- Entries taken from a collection

>>>>

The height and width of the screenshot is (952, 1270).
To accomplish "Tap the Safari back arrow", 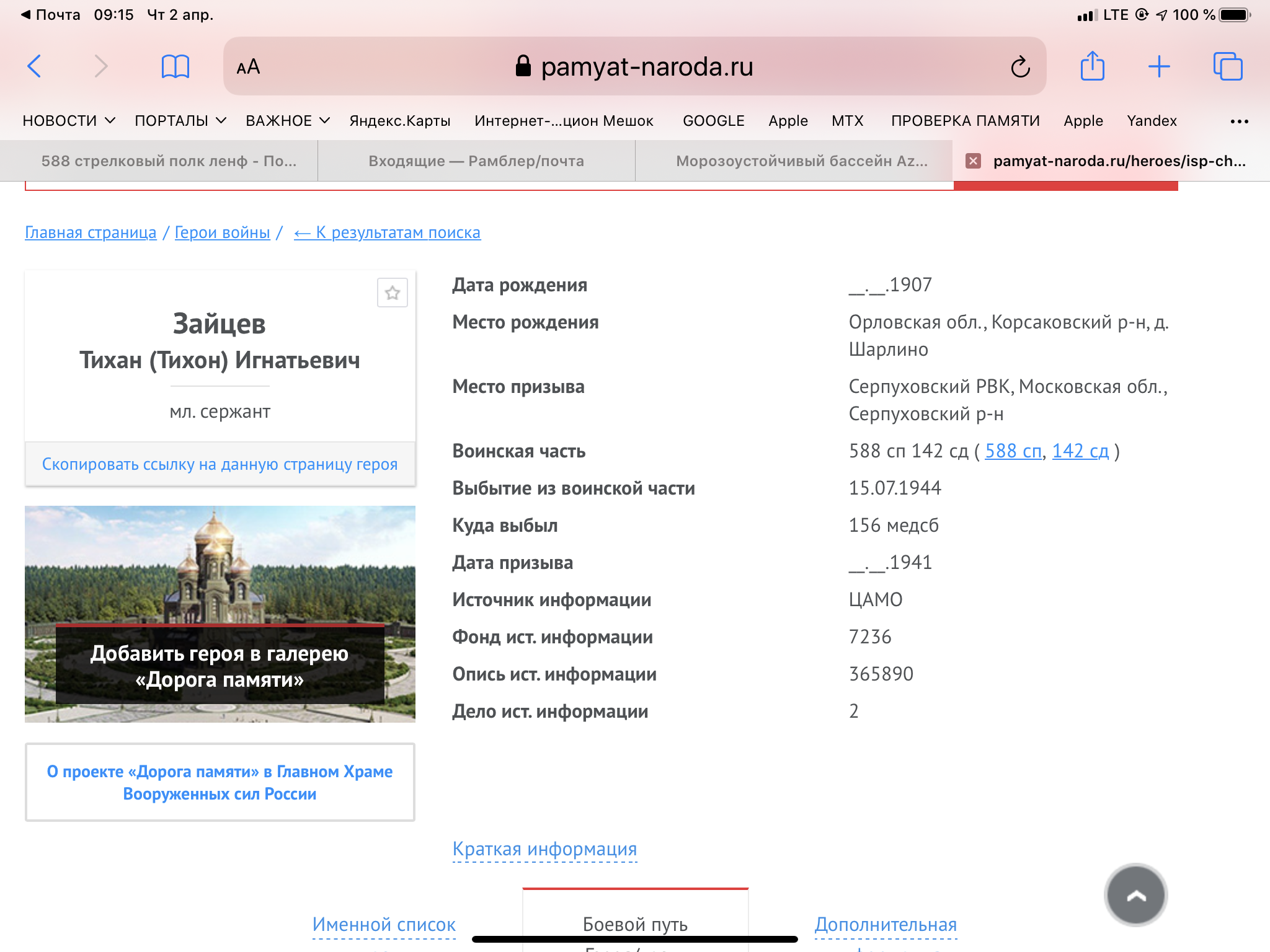I will click(35, 66).
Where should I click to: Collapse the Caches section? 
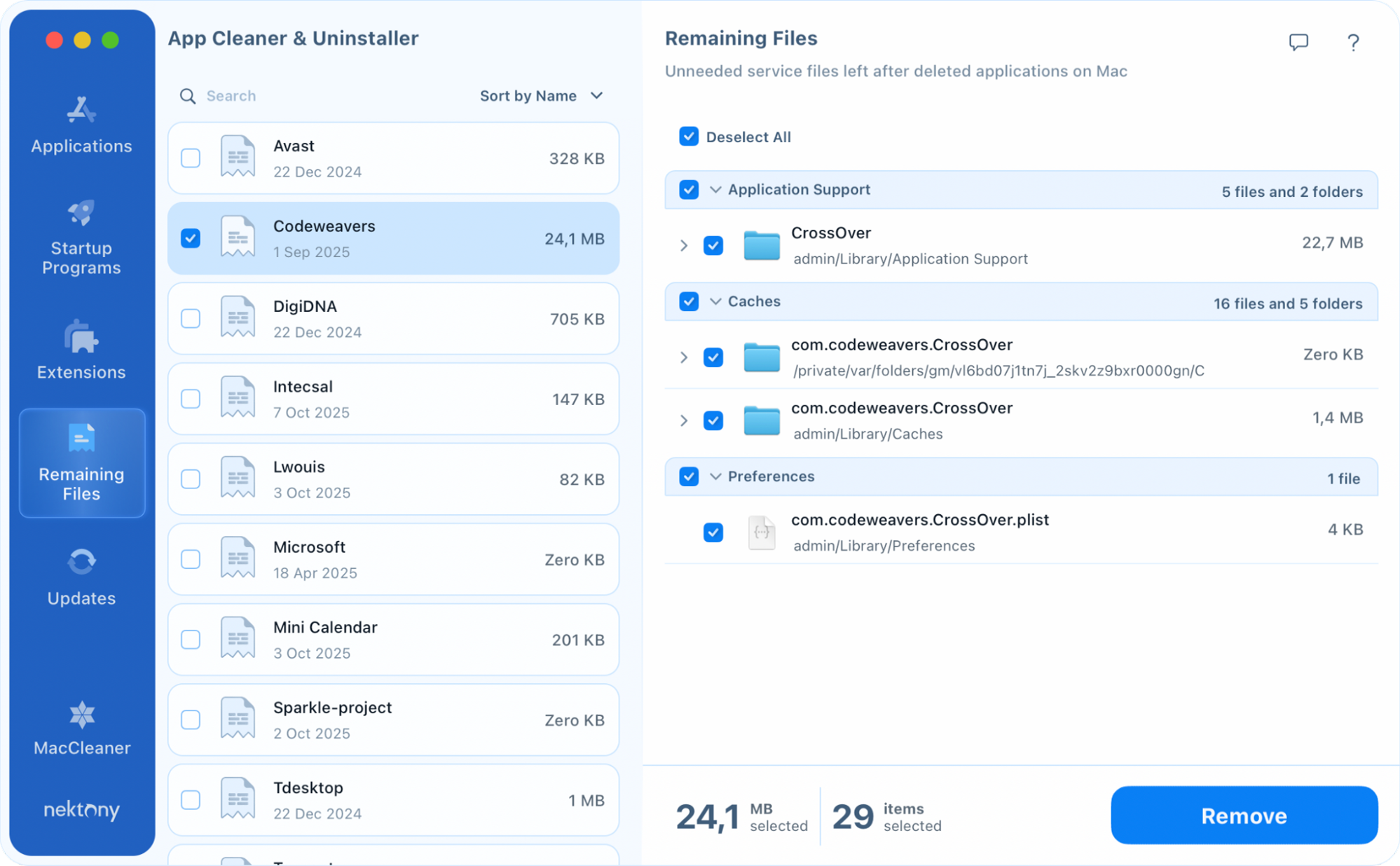coord(715,301)
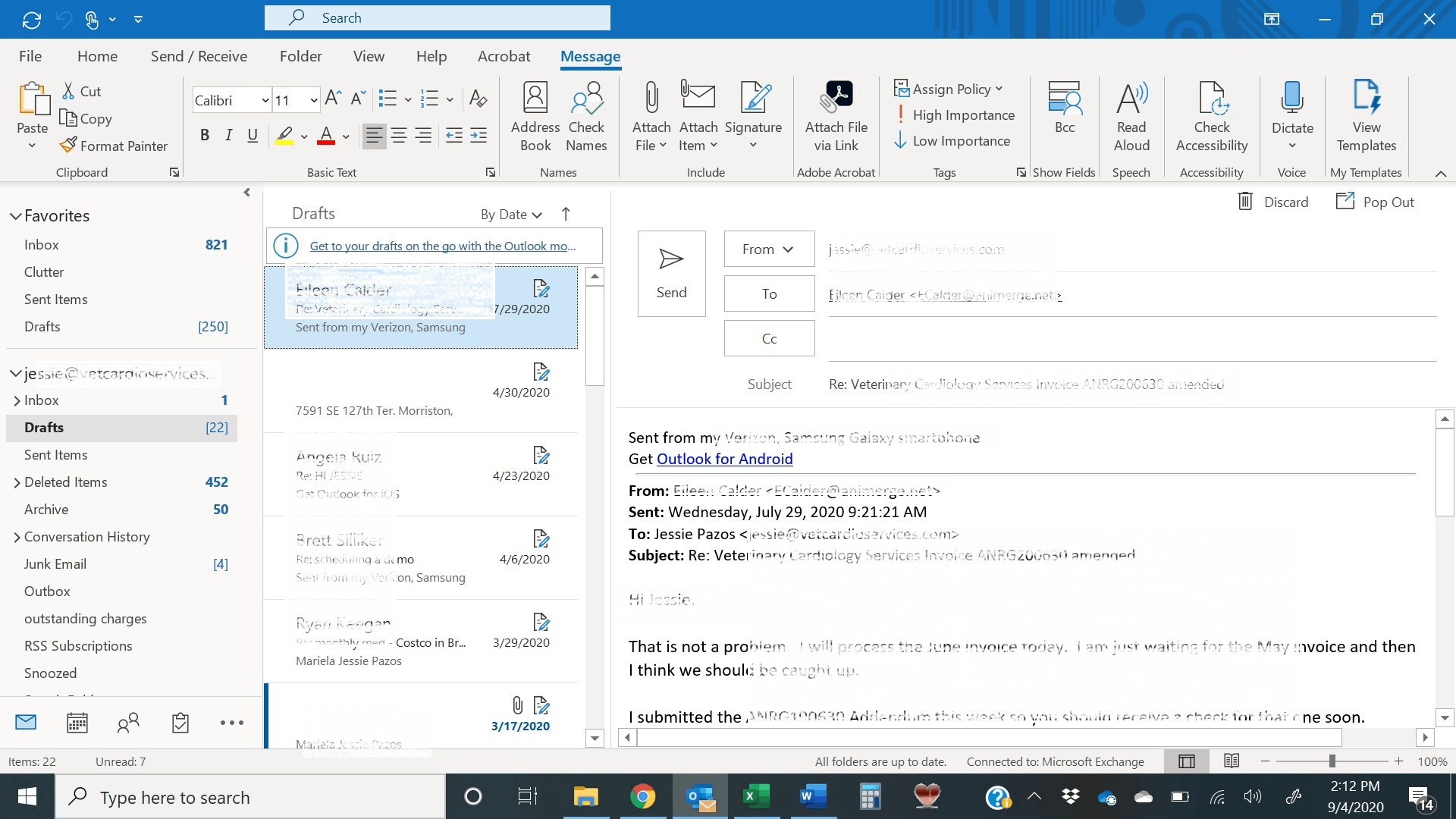Toggle Bold formatting
1456x819 pixels.
[x=204, y=136]
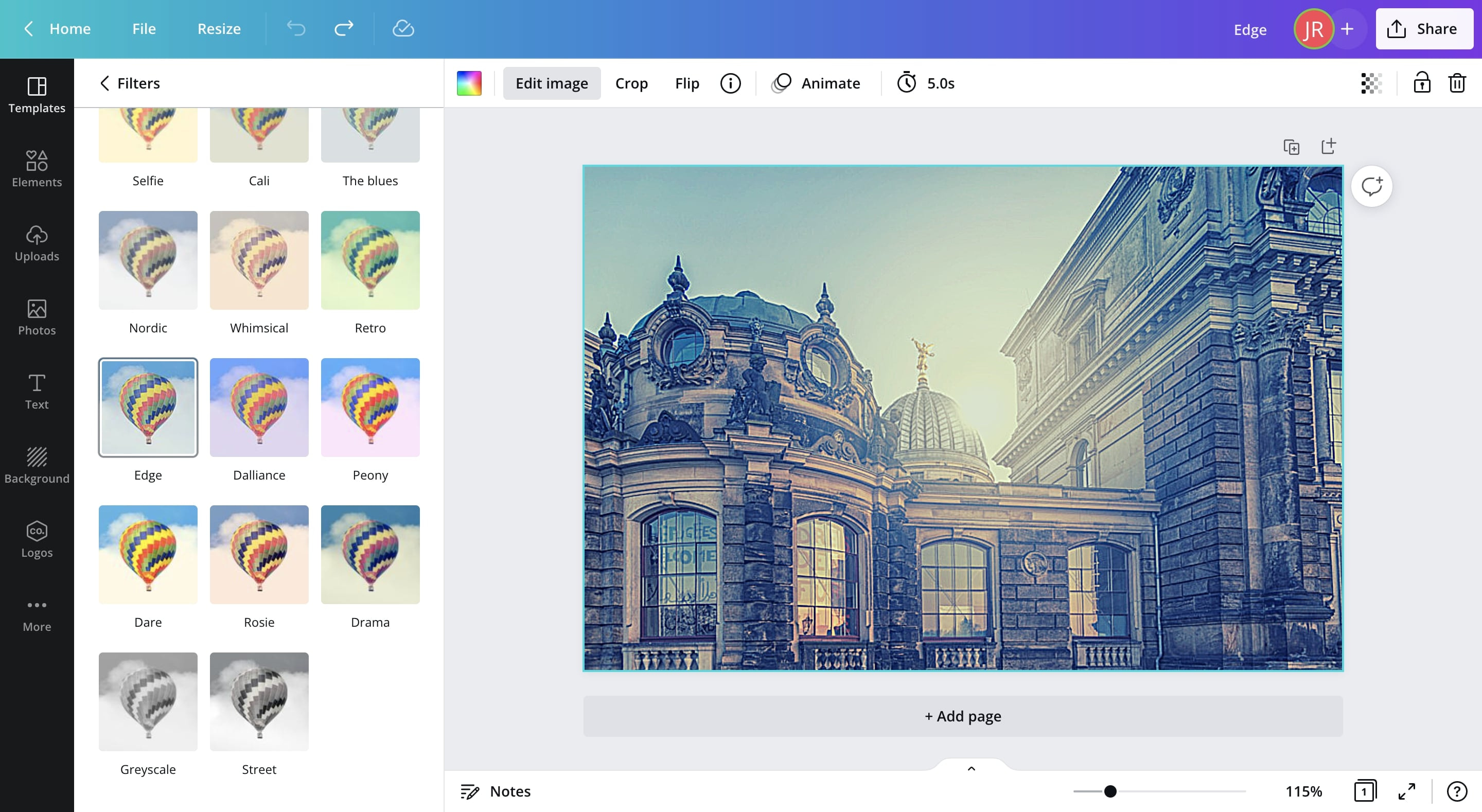This screenshot has width=1482, height=812.
Task: Add a comment on the image
Action: pyautogui.click(x=1372, y=185)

<<<<

- Exercise
Exactly as written, restate the lines from the one that contains "Where should I" through the final line of the data, both ends included, but leave out the pictures.

- Response to this exercise
Where should I click to: Collapse the Caches section? 
coord(715,301)
Toggle Bold formatting
1456x819 pixels.
[x=204, y=136]
This screenshot has width=1482, height=812.
Task: Add a comment on the image
Action: pyautogui.click(x=1372, y=185)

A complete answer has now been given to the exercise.